Methylation levels of miR-657 promoter region in cancerous tissues and paired normal tissues
Fourteen CpG sites were identified in our selected amplicon; 12 of these (CpG1, CpG2, CpG3.4, CpG5.6, CpG7, CpG8, CpG9, CpG10, CpG13, CpG14) were genotyped successfully (Figure 1). CpG3 and CpG4 were genotyped as CpG3.4 because they were very close to each other. For the same reason, CpG5 and CpG6 were also genotyped as CpG5.6.
Hypomethylation of each CpG site in the miR-657 promoter region was detected in cancerous tissues compared with paired normal tissues (Table 2, Figure 2). The mean methylation level of the miR-657 promoter region was also significantly lower in cancerous tissues than in paired normal tissues (48.91%:67.04%, P<0.0001, Table 2). Correlation analysis revealed that the methylation levels at different CpG sites were significantly associated with each other (Figure 3).
Table 2
| CpGs | Group | Mean% | ⊿Mean% | P value |
|---|---|---|---|---|
| CpG1 | Tumor | 52.40 | 27.56 | <0.0001 |
| Normal | 79.96 | |||
| CpG2 | Tumor | 34.12 | 5.37 | <0.0001 |
| Normal | 39.49 | |||
| CpG3.4 | Tumor | 64.68 | 23.28 | <0.0001 |
| Normal | 87.96 | |||
| CpG5.6 | Tumor | 67.92 | 14.71 | <0.0001 |
| Normal | 82.63 | |||
| CpG7 | Tumor | 47.15 | 15.61 | <0.0001 |
| Normal | 62.76 | |||
| CpG8 | Tumor | 59.27 | 18.48 | <0.0001 |
| Normal | 77.75 | |||
| CpG9 | Tumor | 35.36 | 22.38 | <0.0001 |
| Normal | 57.74 | |||
| CpG10 | Tumor | 47.63 | 26.26 | <0.0001 |
| Normal | 73.89 | |||
| CpG13 | Tumor | 41.64 | 13.14 | <0.0001 |
| Normal | 54.78 | |||
| CpG14 | Tumor | 41.64 | 13.14 | <0.0001 |
| Normal | 54.87 | |||
| Mean | Tumor | 48.91 | 18.13 | <0.0001 |
| Normal | 67.04 |
We also calculated the methylation level of each CpG site in miR-657 promoter region for different stage of HCC patients.
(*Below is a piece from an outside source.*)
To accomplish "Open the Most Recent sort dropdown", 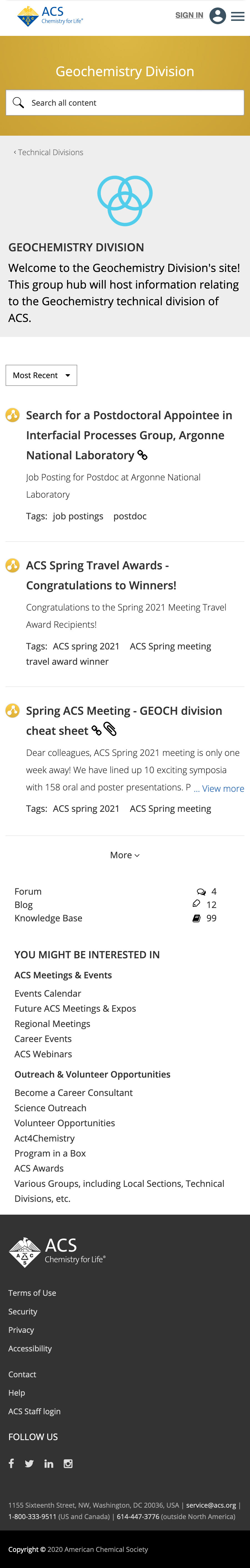I will click(x=41, y=376).
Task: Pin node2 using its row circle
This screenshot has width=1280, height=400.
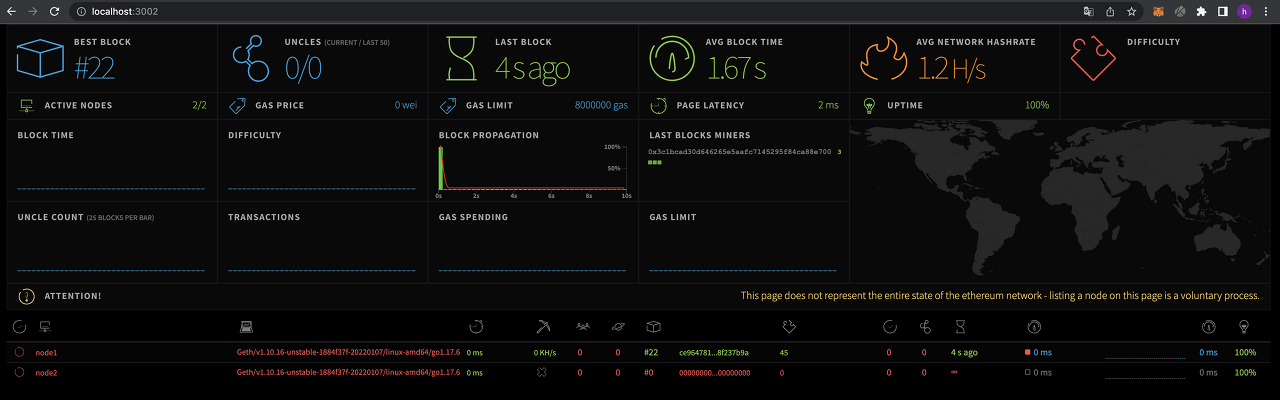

The result showed that there was no difference for methylation level of miR-657 promoter region in early and late stage of HCC patients (0.4897:0.4850, P=0.071, Table 3).
Table 3
| CpGs | HCC stage | Mean% | P value |
|---|---|---|---|
| CpG1 tumor | Early HCC | 0.5139 | 0.548 |
| Late HCC | 0.5524 | ||
| CpG2 tumor | Early HCC | 0.3333 | 0.734 |
| Late HCC | 0.3673 | ||
| CpG3.4 tumor | Early HCC | 0.6430 | 0.168 |
| Late HCC | 0.6615 | ||
| CpG5.6 tumor | Early HCC | 0.6823 | 0.853 |
| Late HCC | 0.6595 | ||
| CpG7 tumor | Early HCC | 0.4665 | 0.712 |
| Late HCC | 0.4817 | ||
| CpG8 tumor | Early HCC | 0.5726 | 0.542 |
| Late HCC | 0.6190 | ||
| CpG9 tumor | Early HCC | 0.3634 | 0.094 |
| Late HCC | 0.3100 | ||
| CpG10 tumor | Early HCC | 0.4838 | 0.286 |
| Late HCC | 0.4307 | ||
| CpG13 tumor | Early HCC | 0.4188 | 0.129 |
| Late HCC | 0.3841 | ||
| CpG14 tumor | Early HCC | 0.4188 | 0.129 |
| Late HCC | 0.3841 | ||
| Mean tumor | Early HCC | 0.4897 | 0.071 |
| Late HCC | 0.4850 |
HCC, hepatocellular carcinoma.
Correlation between methylation levels of miR-657 promoter region and AFP levels in HCC patients
To explore whether the hypomethylation of miR-657 promotor region had a role in HCC, we evaluated the association between methylation levels of the miR-657 promotor region and clinical features of HCC patients. The results showed that methylation levels of the miR-657 promotor region were associated with AFP levels in HCC patients. The methylation levels of two CpG sites (CpG2 tumor and CpG8 tumor) and the mean methylation level of the miR-657 promoter region in cancerous tissues were significantly associated with AFP levels in HCC patients (Table 4). The mean methylation level of the miR-657 promoter region in AFP-positive HCC patients was 46.76%, which was significantly lower than that in AFP-negative HCC patients (53.02%, P=0.043, Table 4). The differences in methylation levels of four CpG sites between tumor tissues and paired normal tissues (CpG7, CpG9, CpG13, and CpG14) and the differences in mean methylation levels of the miR-657 promoter region were also significantly associated with AFP levels of HCC patients (Table 4).
Table 4
| CpG sites | AFP | Mean methylation level (%) | P value |
|---|---|---|---|
| CpG2 tumor | Yes | 32.99 | 0.048 |
| No | 37.07 | ||
| CpG8 tumor | Yes | 54.53 | 0.014 |
| No | 67.27 | ||
| Mean tumor | Yes | 46.76 | 0.043 |
| No | 53.02 | ||
| CpG7 difference | Yes | 18.32 | 0.018 |
| No | 10.26 | ||
| CpG9 difference | Yes | 26.21 | 0.008 |
| No | 14.82 | ||
| CpG13 difference | Yes | 16.45 | 0.025 |
| No | 6.61 | ||
| CpG14 difference | Yes | 16.45 | 0.025 |
| No | 6.61 | ||
| Mean difference | Yes | 20.99 | 0.012 |
| No | 12.11 |
Difference represents the difference of methylation level between tumor tissue and paired normal tissue. AFP, alpha-fetoprotein.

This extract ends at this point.